When looking through their recipes, they should all refer to either, natural pressure release or quick pressure release. Poached eggs are a great example of food that requires quick release. But most other food require natural pressure release.

When you have to saute first you should have all your ingredients ready to go into the pot.

There's a very nice stainless steel inner pot with the Instant pot. However, my one got some bean 'imprints' that I just can't get off. Beans were the first thing I ever cooked with it. I checked this out on Facebook, as there's a very large group of instant Pot users there (do join up if you do buy one, there's heaps of advice) and it seems quite a common thing to happen and little you can do about it.

My favorite feature of all, is the fact that you can cook everything in the pot, set it and walk away and after it finishes cooking it will keep everything warm for you for up to ten hours. That's such a good feature when after setting everything up in the morning, you can come home after a tiring day and it's like the maid has prepared everything and it's ready to serve.

Here's some accessories I'd be definitely getting. The first is the steamer basket. This is what is a must have for poached eggs and baked potatoes.
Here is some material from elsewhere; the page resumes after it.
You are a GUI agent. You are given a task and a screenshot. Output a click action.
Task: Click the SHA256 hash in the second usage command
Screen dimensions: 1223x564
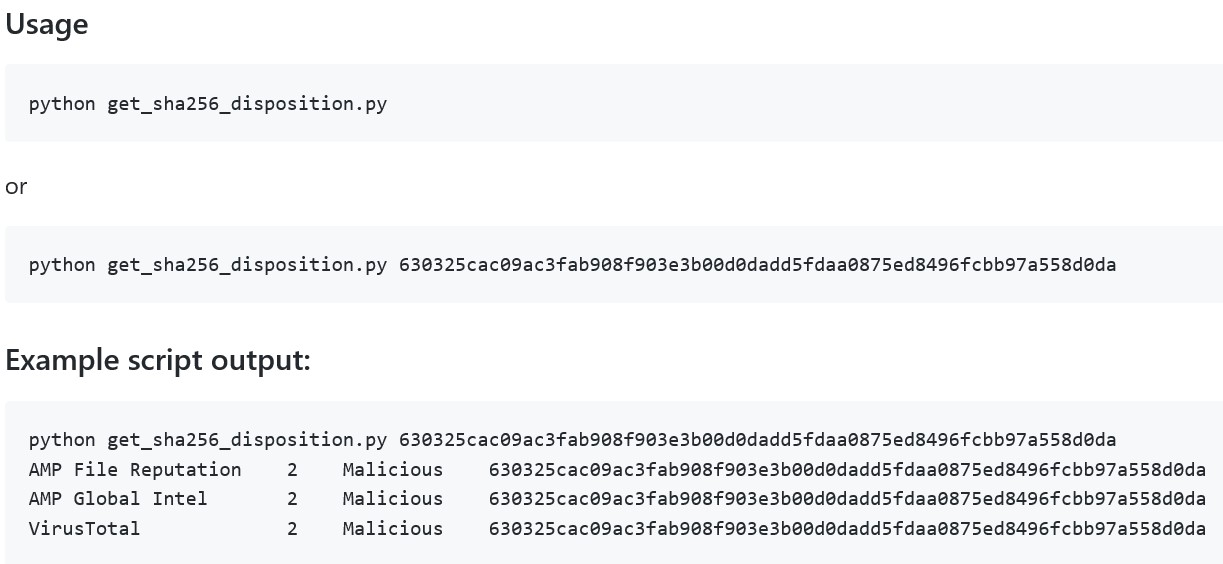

The other is the stainless steel pot-in-pot dessert insert pan set. That's if you like making cheesecakes, flans, steam puddings etc. It includes two sticking pans and a rack to set them on which has handles that close up over them to secure them.

Another thing you should get is a glass lid. Use this for non pressurised cooking, just like a normal pot. With this when you're on the saute function you can see exactly what's going on.

You won't believe what an Instant Pot will do with a chuck roast. Go get that fresh thyme, rosemary and baby carrots out of your garden and combine with a whole onion, salt and pepper and your chuck roast. Saute the chuck roast on both sides for five minutes then put it on the meat setting for sixty five minutes.

Slowly pull out of the Instant pot when finished and watch it fall apart in front of you. Next day, try a leg of lamb.

There's a nice 'burn' feature. We found this by accident. My wife likes to make soups, risotto, rice etc. She was doing beans and put the beans and chilli on the bottom when she should have put the thin liquid on the bottom and layered the beans on top. Unbeknown to us the beans started to burn, but the Instant Pot recognised this, sent out a warning, turned itself off and put 'Burn' on the digital display. Seeing and hearing that we were able to correct the problem and continue.